------ DATASET RECORDS ------

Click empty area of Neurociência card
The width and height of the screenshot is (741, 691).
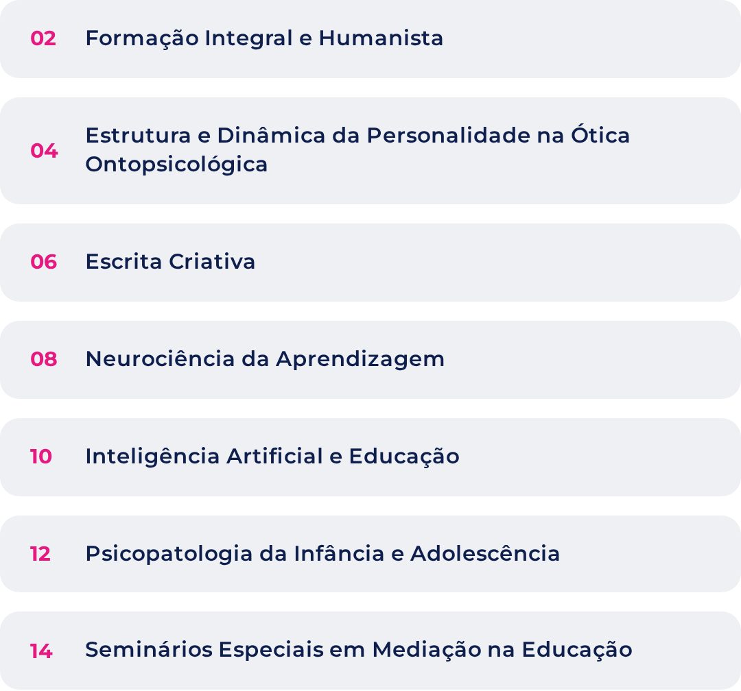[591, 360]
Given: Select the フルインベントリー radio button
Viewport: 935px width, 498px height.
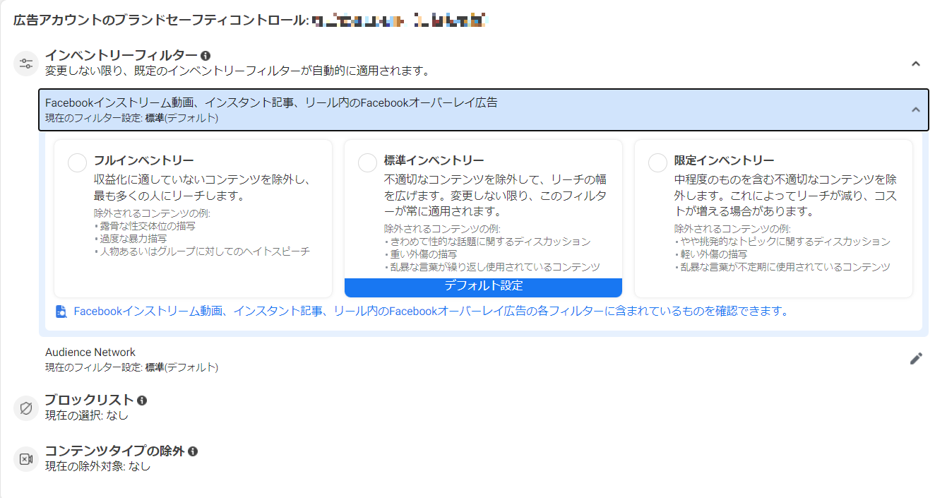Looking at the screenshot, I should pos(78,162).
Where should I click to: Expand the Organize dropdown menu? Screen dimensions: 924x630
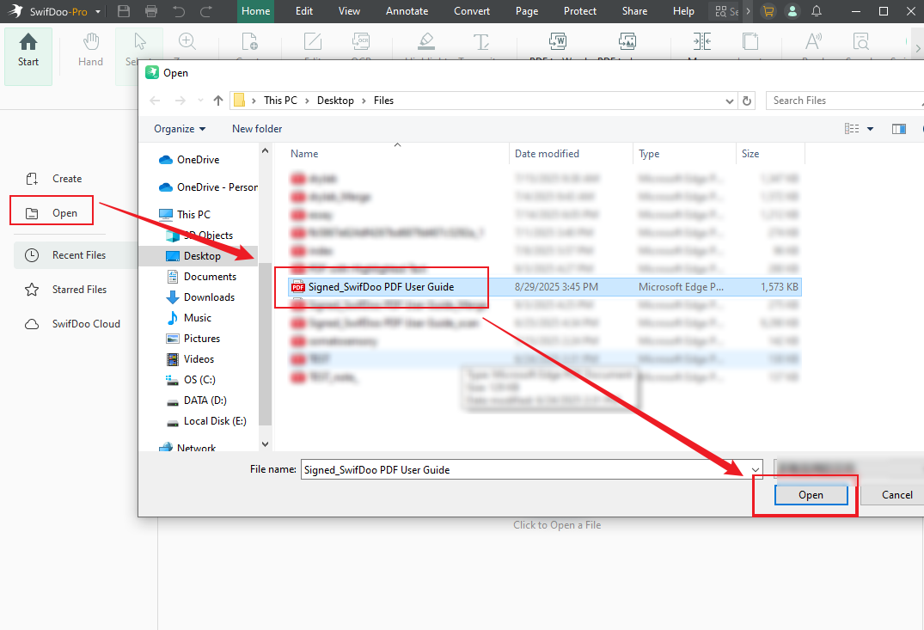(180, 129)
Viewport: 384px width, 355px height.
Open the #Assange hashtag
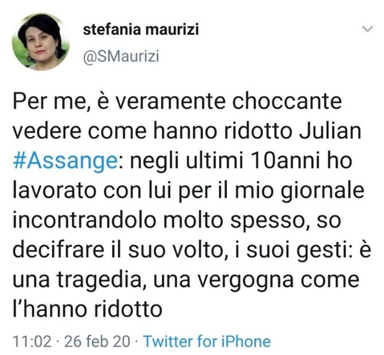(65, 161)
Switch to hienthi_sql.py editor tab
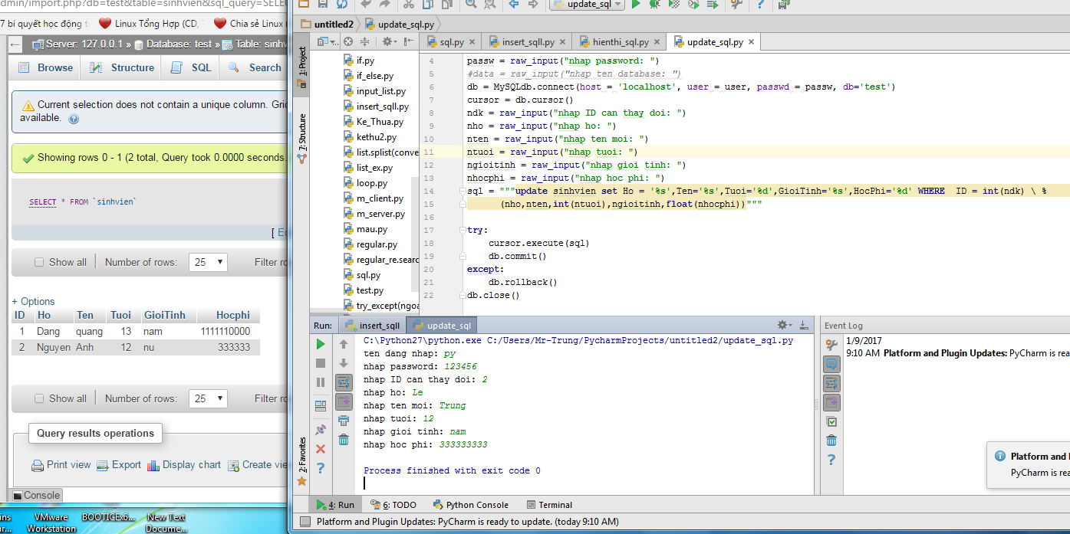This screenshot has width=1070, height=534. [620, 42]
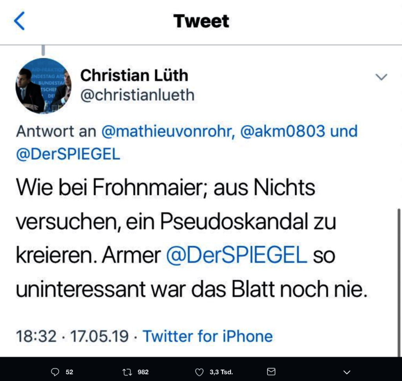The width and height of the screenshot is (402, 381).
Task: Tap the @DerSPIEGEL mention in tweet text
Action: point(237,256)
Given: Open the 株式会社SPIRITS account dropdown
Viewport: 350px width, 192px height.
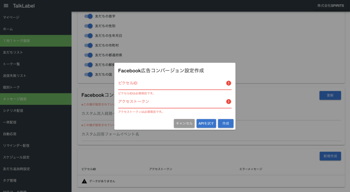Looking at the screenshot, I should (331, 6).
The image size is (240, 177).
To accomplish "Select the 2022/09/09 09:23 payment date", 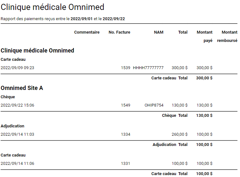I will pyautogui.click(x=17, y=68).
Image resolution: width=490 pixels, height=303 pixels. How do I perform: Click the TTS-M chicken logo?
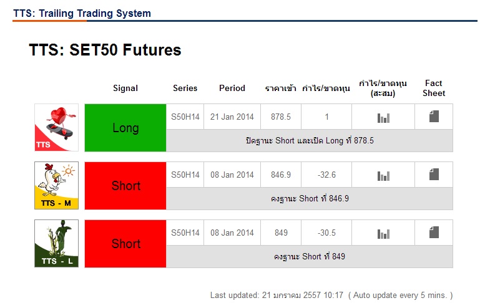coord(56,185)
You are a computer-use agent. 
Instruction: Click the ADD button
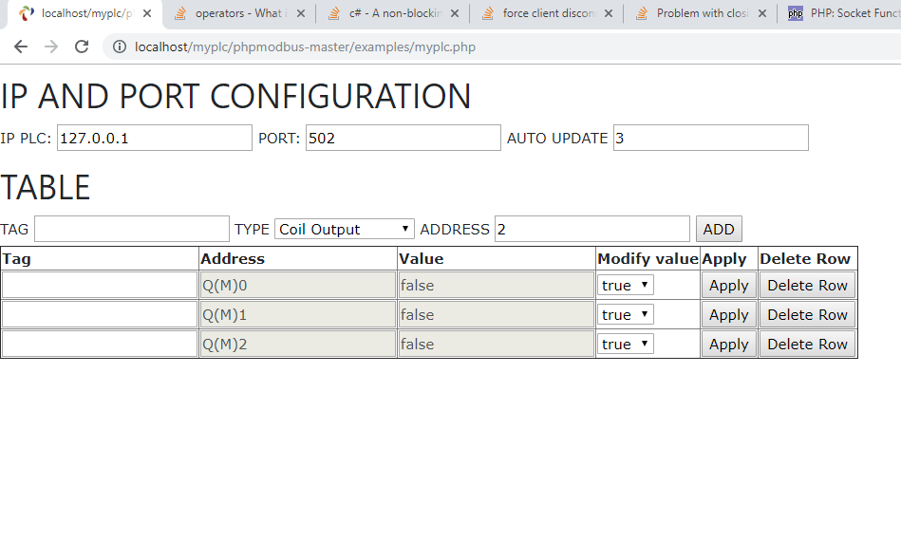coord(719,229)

------
------ DATASET RECORDS ------

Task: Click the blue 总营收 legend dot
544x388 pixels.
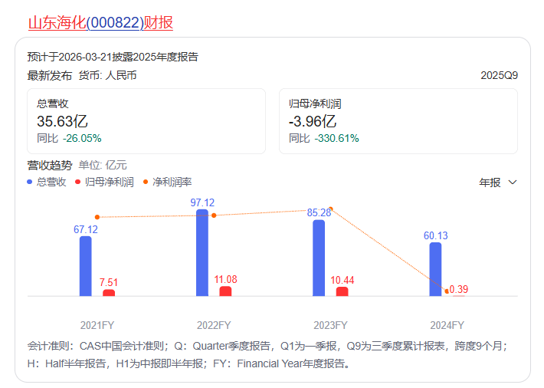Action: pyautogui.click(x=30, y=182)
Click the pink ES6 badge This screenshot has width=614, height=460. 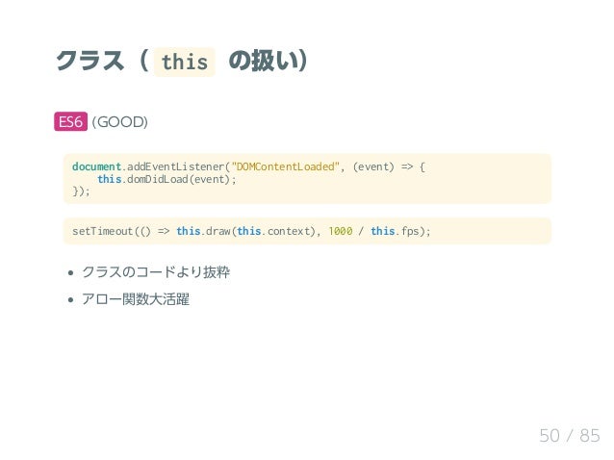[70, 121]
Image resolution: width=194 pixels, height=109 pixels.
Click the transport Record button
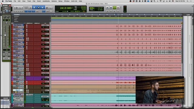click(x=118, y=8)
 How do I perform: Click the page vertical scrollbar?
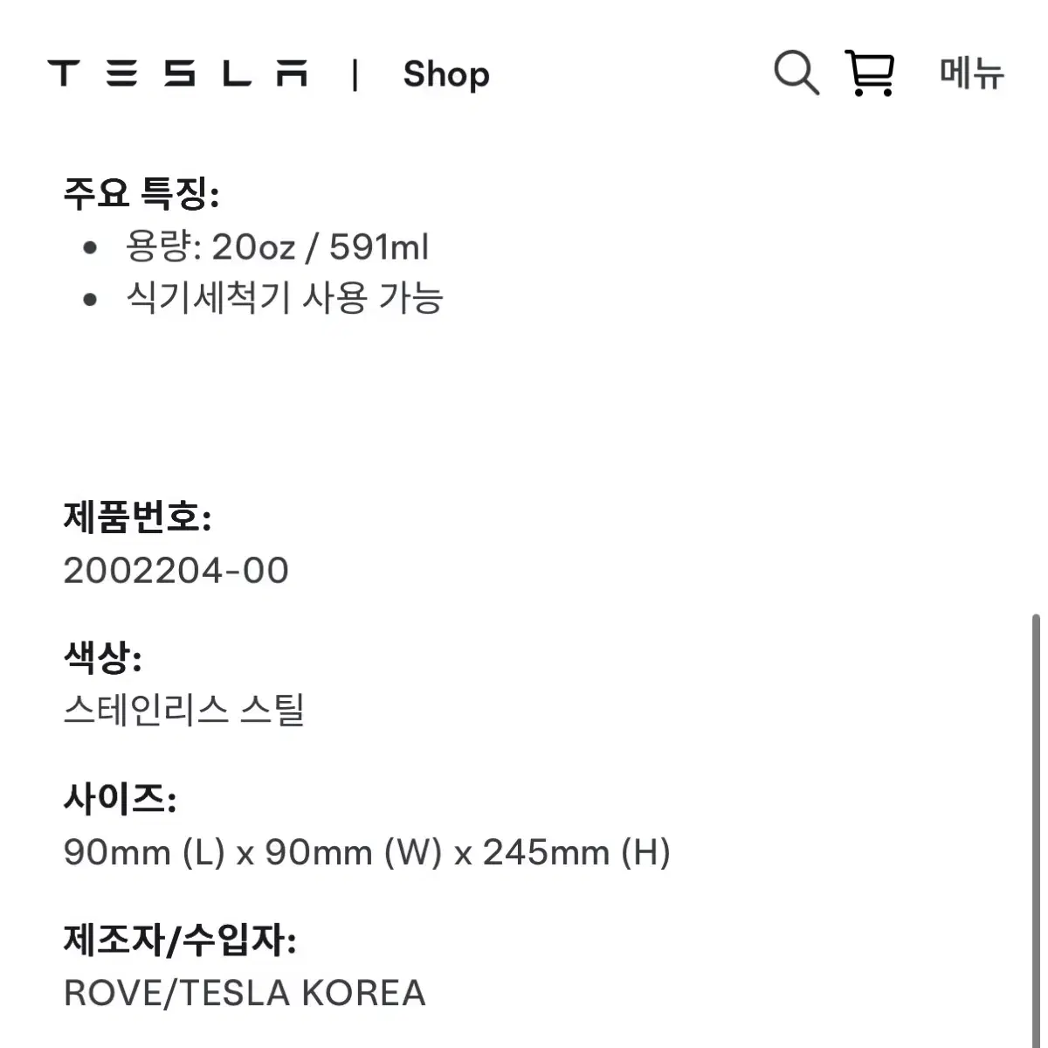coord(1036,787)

------

→ **WHAT TO WORK ON**: Reply with one number, the count of lines in the data that contain "Given".

→ **RESULT OF THE TASK**: 2